2002 B.C. Intell. Prop. & Tech. F.
121201
Congress v. Courts: Balancing Child Porn and Free Speech
Congress and the courts cannot seem to agree on how to curb child pornography on the Internet. The new Child Pornography Prevention Act (“CPPA”) of 2002 provides that child pornography would include “such visual depiction [as] a computer image or computer-generated image that is, or appears virtually indistinguishable from, that of a minor engaging in sexually explicit conduct.” In June, the U.S. House of Representatives voted 413 to 8 for a bill that would outlaw “morphed” or virtual child pornography. The Senate is considering a similar bill but has not voted on it. These steps come after a preceding 1996 congressional bill – also called the Child Pornography Prevention Act – was ruled unconstitutional by the U.S. Supreme Court in April 2002, namely for First Amendment arguments.

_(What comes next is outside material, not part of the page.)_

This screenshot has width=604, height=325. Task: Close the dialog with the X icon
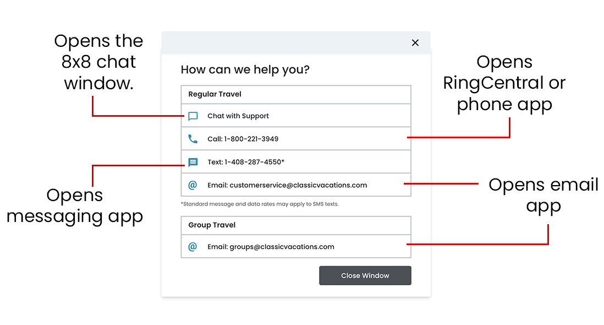coord(415,42)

Congress has made other attempts at such a law. For example, Congress passed the Communications Decency Act (“CDA”) of 1996, which was Congress’ first attempt to censor speech online. The CDA prohibited posting indecent materials in a public forum on the Internet. In 1997, the Supreme Court unanimously ruled that the CDA would unconstitutionally restrict speech on the Internet. The CDA was followed by the Child Online Protection Act (“COPA”) of 1998. Both Acts were designed mainly to protect children from viewing explicit material on the Internet. While the 1998 version is narrower than its predecessor, it still contains much of the same unconstitutional restrictions. The case against COPA is currently on remand in the Third Circuit to consider possible restrictions on constitutionally protected speech.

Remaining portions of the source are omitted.